Indians from the Ute Tribe would come into town. They would stop by our house and, if we happened to be eating, they would come in, sit down and start to eat. When they finished their meal, they would get up and leave with only an “ugh.” I became good friends with an Indian by the name of Louis Apparatus. He owned some horses and one special race horse. He got me to race this horse for him and we won many races. The Indians took part in all of our celebrations. They had their ball teams and squaw wrestlers, usually winning out over the white kids. The Indians would make camps over by the Strawberry River, under the cottonwood trees. They’d make fires, catch prairie dogs, roll them in mud and throw them in the fire. When they were roasted, they’d break the mud and skin off and would eat the clean meat. In the evenings they’d sit in a circle around the campfire, wrapped in their blankets. There would be a big cast iron pot on the fire, filled with tripe. They’d eat the tripe, chew on peyote herbs and chant. This religious intoxication ceremony from the peyote herbs lasted many hours. We kids liked to go over and watch them, but we stayed our distance and never got too close.

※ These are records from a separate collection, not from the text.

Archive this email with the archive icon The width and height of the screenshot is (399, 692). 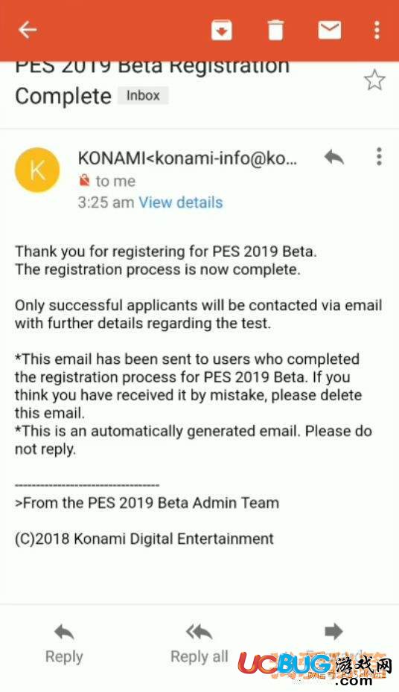click(222, 30)
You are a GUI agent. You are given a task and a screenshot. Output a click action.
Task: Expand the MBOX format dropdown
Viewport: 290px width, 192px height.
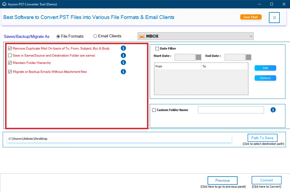pyautogui.click(x=251, y=36)
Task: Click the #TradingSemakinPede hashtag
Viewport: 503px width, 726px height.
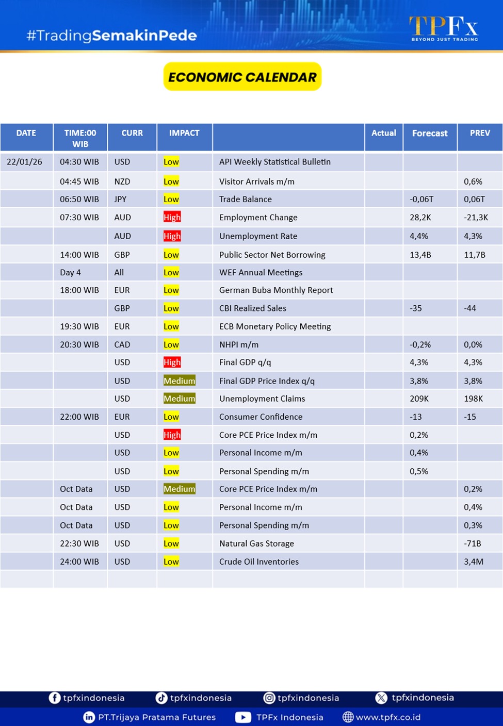Action: point(111,36)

All our social activities were held down at the church house. We used this building for everything—basketball games, dances and meetings. All the carpenters in town worked together to build this church. One day some boys were playing in a barn and they built a fire next to it. The fire caught onto the haystack. A light wind was blowing, causing the fire to go from the haystack to the barn, burning a big pile of lumber as it went. Three pigs were burned, but we got the horses out. Then the fire caught on some wood piles back of the buildings on Main Street. It burned down the hotel, the old saloon and several small buildings. Everything on the south side of Main Street burned to the ground except the Post Office. Several years later a fire got started in one of the buildings on the north side of Main Street. This spread to other buildings along the street. Our only means of fighting fire was by a hand-operated pump. The hose of the pump caught in a door upstairs in one of the buildings and burned up. The only way we could fight the fire now was by buckets. A hand brigade was formed with a man dipping water in buckets from the ditch and passing it on up the line of men, but to no avail—the buildings all burned to the ground. Perry Grant’s father, Jim Grant, started a brickyard at the mouth of Indian Canyon. The floods had washed down clay, which was perfect material from which to make bricks. When the Main Street buildings were rebuilt, they were made of bricks.

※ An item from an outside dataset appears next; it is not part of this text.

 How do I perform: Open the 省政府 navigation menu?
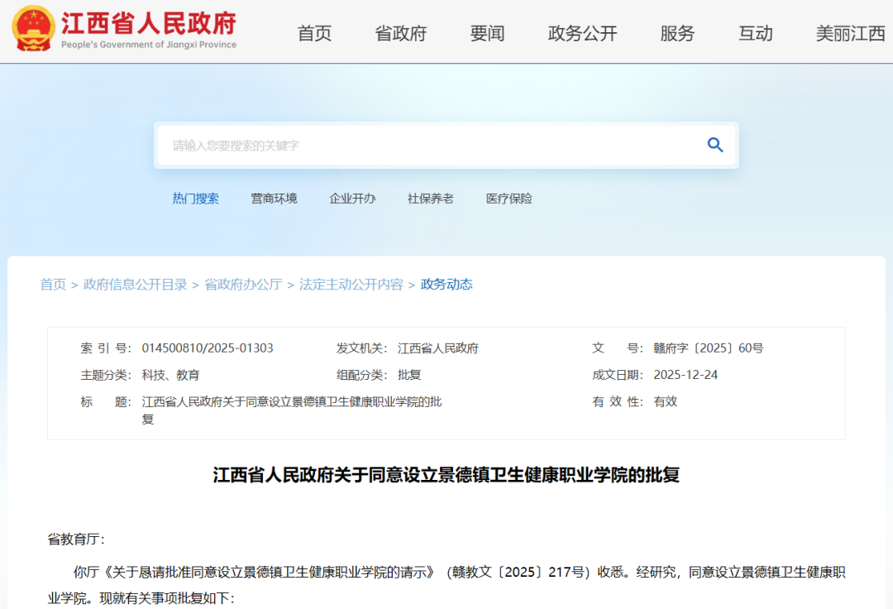point(400,34)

I started hunting with my father when I was twelve years old. He was an expert marksman, having learned this skill when he was in the Spanish-American War. We’d go rabbit hunting, father killing the rabbits and me carrying them. We’d only kill those we needed—six or eight at a time. We never wasted any meat. On these hunting trips we’d kill sage hens. They’d fly up in big flocks, hundreds of them. We’d bring a few of them home too. There were also willow grouse, ducks and geese on the rivers, ponds and fields. I killed my first deer when I was fifteen. I started taking my brothers, Homer and Jack, with me when they were sixteen or seventeen years old. Their friend, Delwyn Goff, was like one of the family and always hunted with us. We still look forward to these annual deer hunts and reunions, which we have had for the past forty years. We’ve hunted the Currant Creek, Red Creek, Sandwash territory, west slope of the Duchesne River, Lake Canyon and Indian Canyon, in the Uintah Mountains. There were two different trips when we were snowed in but everyone in the party pitched in and helped, never leaving anyone stranded. We set up camp and stay until everyone gets his deer. We used to have two large tents, one to cook in and one as our sleeping quarters, but, in the last few years, we just use one tent to cook in. Most of us have campers on our trucks now which we sleep in.

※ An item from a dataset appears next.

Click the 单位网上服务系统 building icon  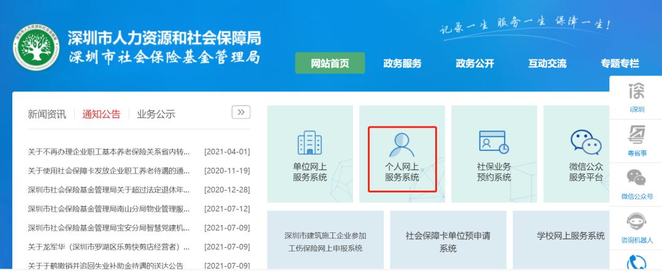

Time for a story of how I got my first car. I worked two months for a neighbor, Mr. Bower, cleaning his yard and chicken coops, and in payment he gave me the body of an old Model T Ford. It was minus tires and many vital parts. Bill Abplanalp and I borrowed his father’s horse and pulled the old hulk over to my place. I worked in a garage after school every night at 25 cents for three or four hours work and earned enough money to buy the parts needed to get the car in shape. We found some old tires at the garbage dump and around the garage. Bill and I finally got the Model T in running order. She sputtered, but we rode down Main Street with all the kids in the neighborhood hanging on. This experience started me on the road to being a mechanic. I worked at Duchesne Motors for one dollar a day and became a pretty good mechanic.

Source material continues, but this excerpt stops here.